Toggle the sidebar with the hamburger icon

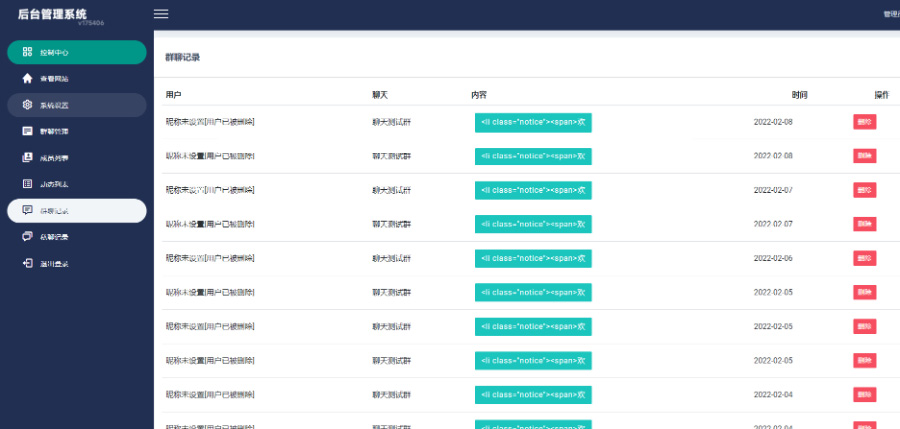[161, 14]
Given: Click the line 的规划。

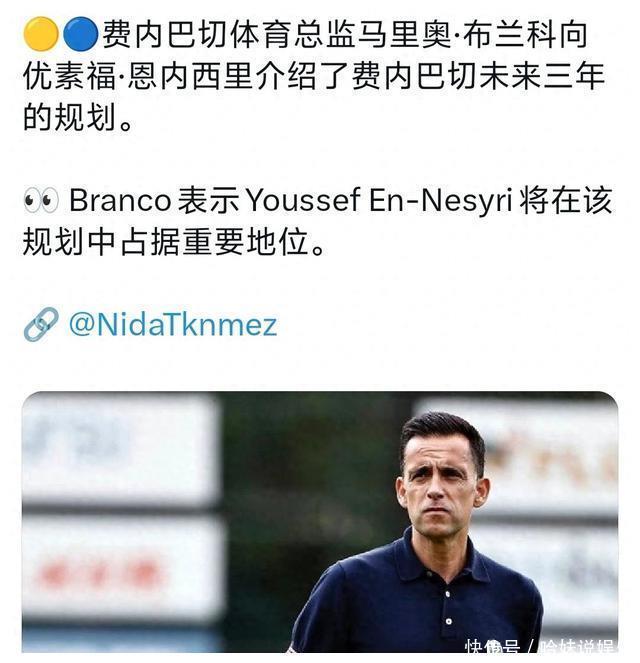Looking at the screenshot, I should click(78, 117).
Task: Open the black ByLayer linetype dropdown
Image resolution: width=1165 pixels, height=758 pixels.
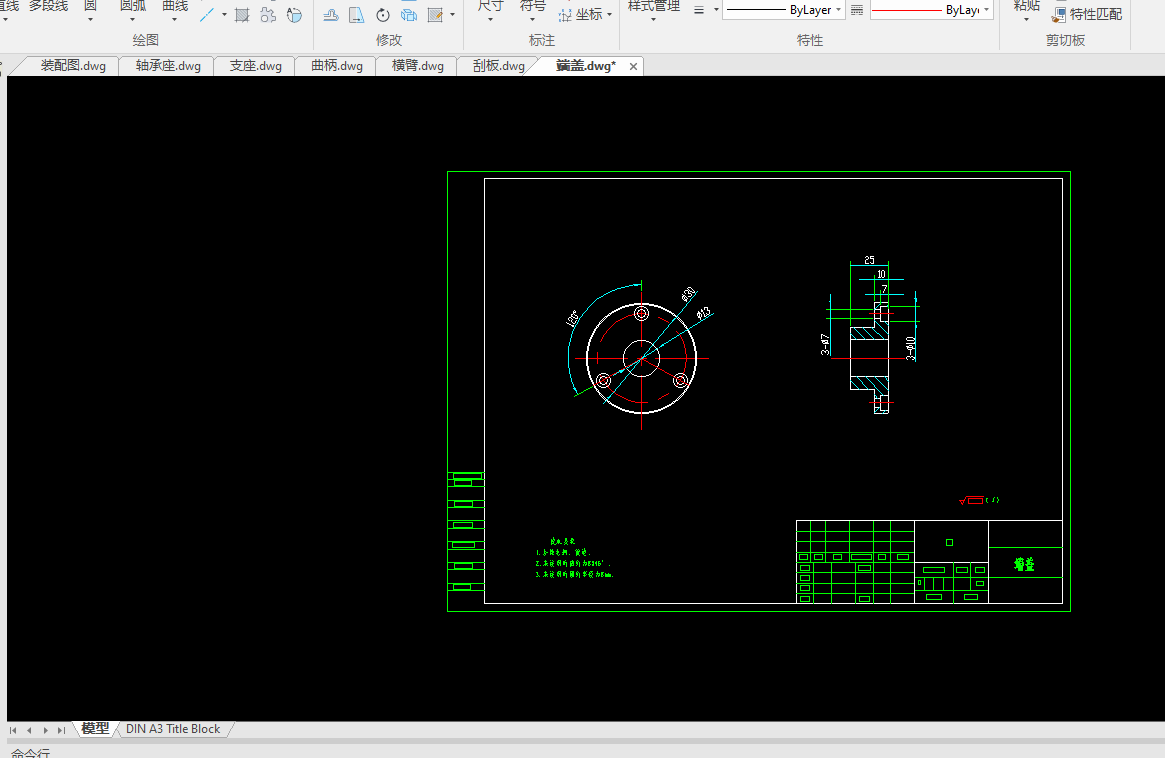Action: pos(783,10)
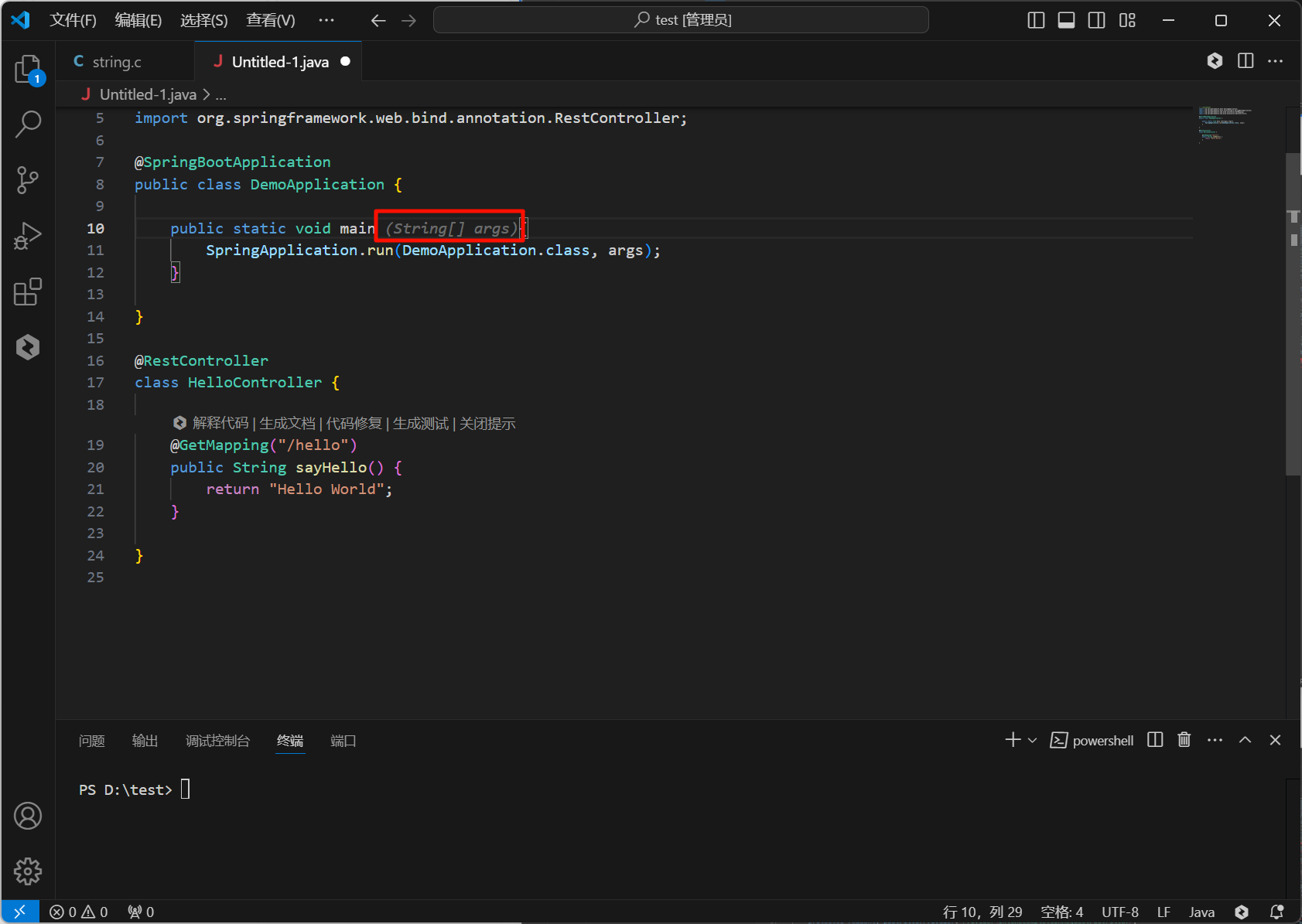Image resolution: width=1302 pixels, height=924 pixels.
Task: Switch to the 问题 panel tab
Action: [x=91, y=741]
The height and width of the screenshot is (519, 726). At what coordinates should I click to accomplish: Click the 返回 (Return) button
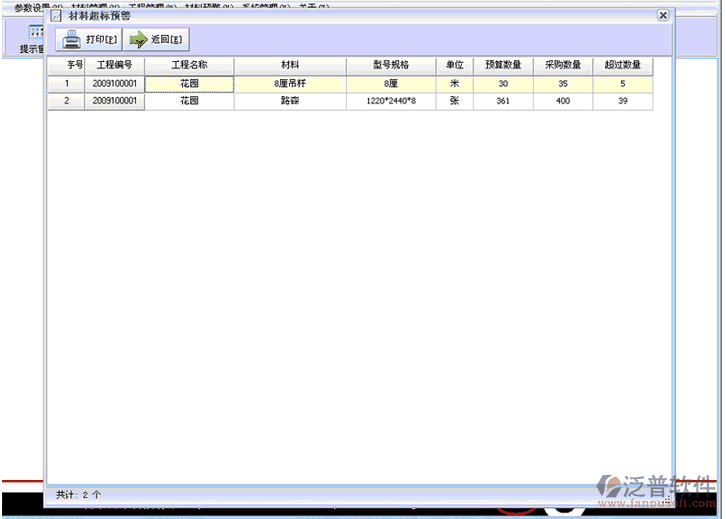(x=155, y=40)
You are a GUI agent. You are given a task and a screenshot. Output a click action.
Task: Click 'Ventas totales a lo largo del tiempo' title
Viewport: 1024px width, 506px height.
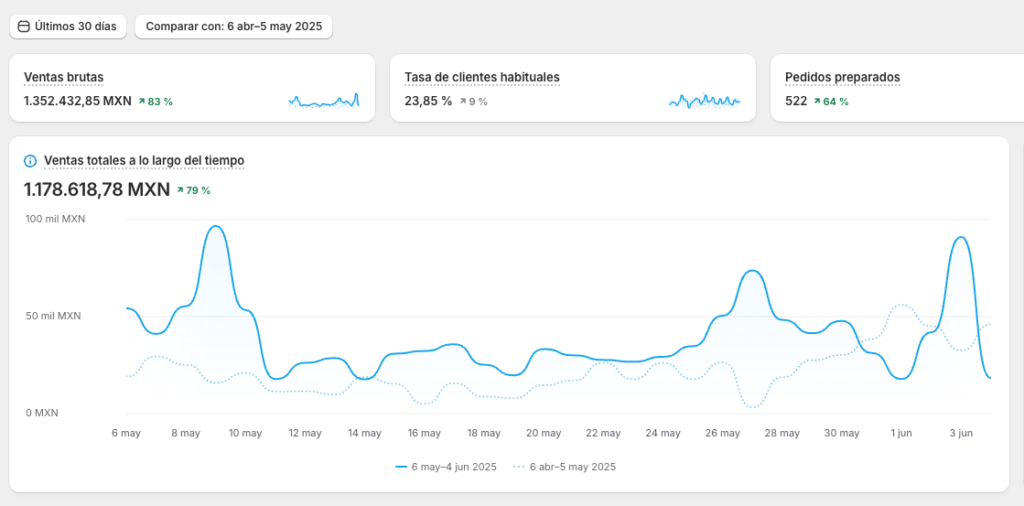pyautogui.click(x=144, y=161)
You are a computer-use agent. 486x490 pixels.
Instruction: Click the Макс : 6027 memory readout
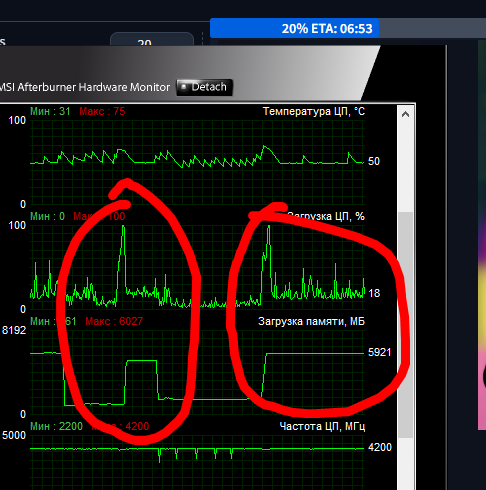114,321
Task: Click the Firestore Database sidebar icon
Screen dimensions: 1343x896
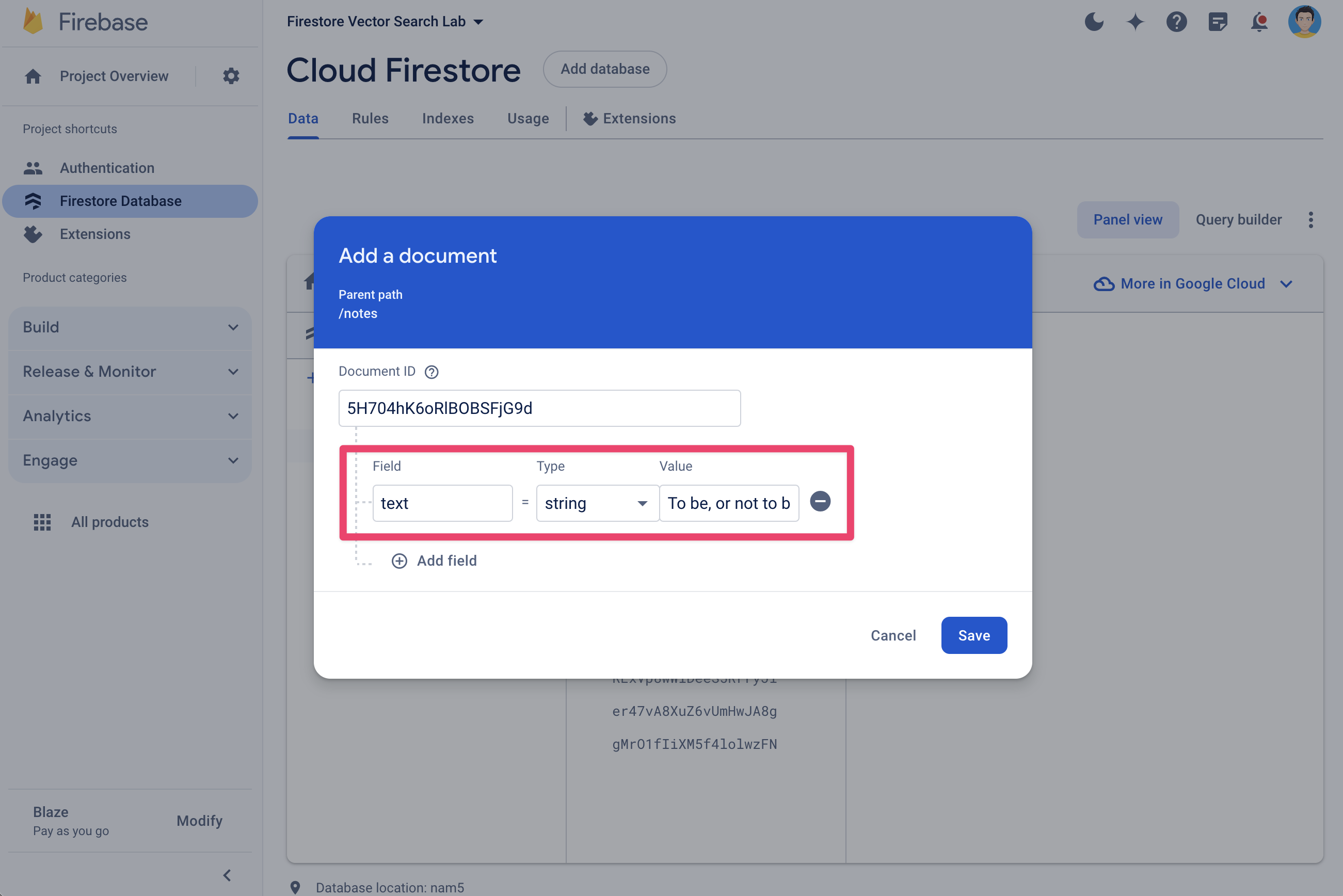Action: [x=32, y=200]
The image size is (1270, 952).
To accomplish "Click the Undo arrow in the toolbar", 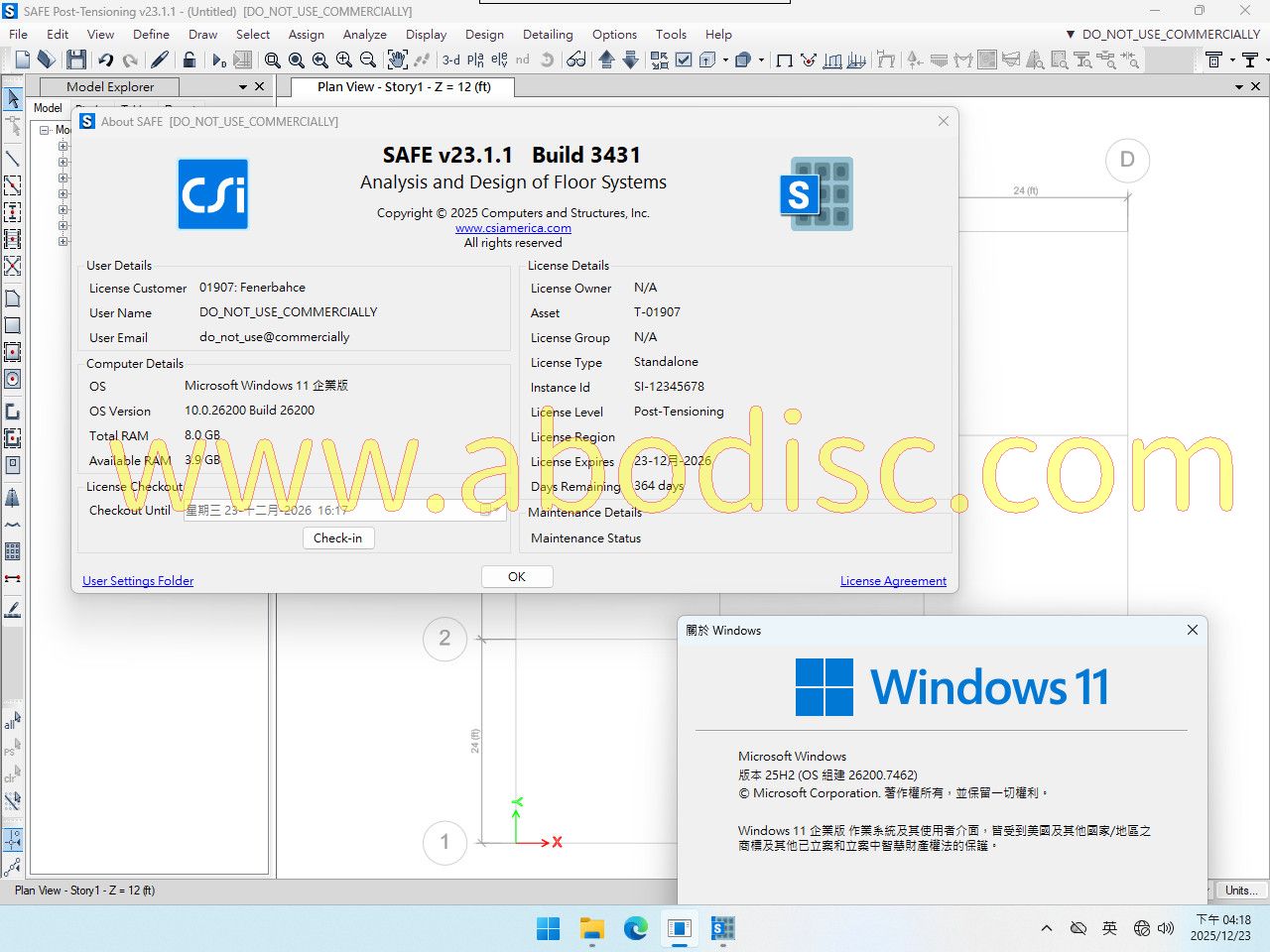I will [x=105, y=60].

━━━━

EXERCISE DIRECTIONS
Using the records above, return verbatim only the part that opens with the line containing "Given: Click the line 的规划。" and closes with the line containing "The image size is (1270, 952)."; pictures stay out.

EXERCISE RESULT
Given: Click the line 的规划。

Looking at the screenshot, I should click(78, 117).
Task: Open the black ByLayer linetype dropdown
Image resolution: width=1165 pixels, height=758 pixels.
Action: pos(783,10)
Image resolution: width=1302 pixels, height=924 pixels.
Task: Switch to the 问题 panel tab
Action: [x=91, y=741]
The height and width of the screenshot is (519, 726). At what coordinates should I click to accomplish: Click the 返回 (Return) button
(x=155, y=40)
You are a GUI agent. You are given a task and a screenshot. Output a click action.
Task: Click 'Ventas totales a lo largo del tiempo' title
Viewport: 1024px width, 506px height.
pyautogui.click(x=144, y=161)
You are a computer-use agent. 486x490 pixels.
Instruction: Click the Макс : 6027 memory readout
114,321
Task: Click the Firestore Database sidebar icon
Screen dimensions: 1343x896
Action: [x=32, y=200]
The image size is (1270, 952).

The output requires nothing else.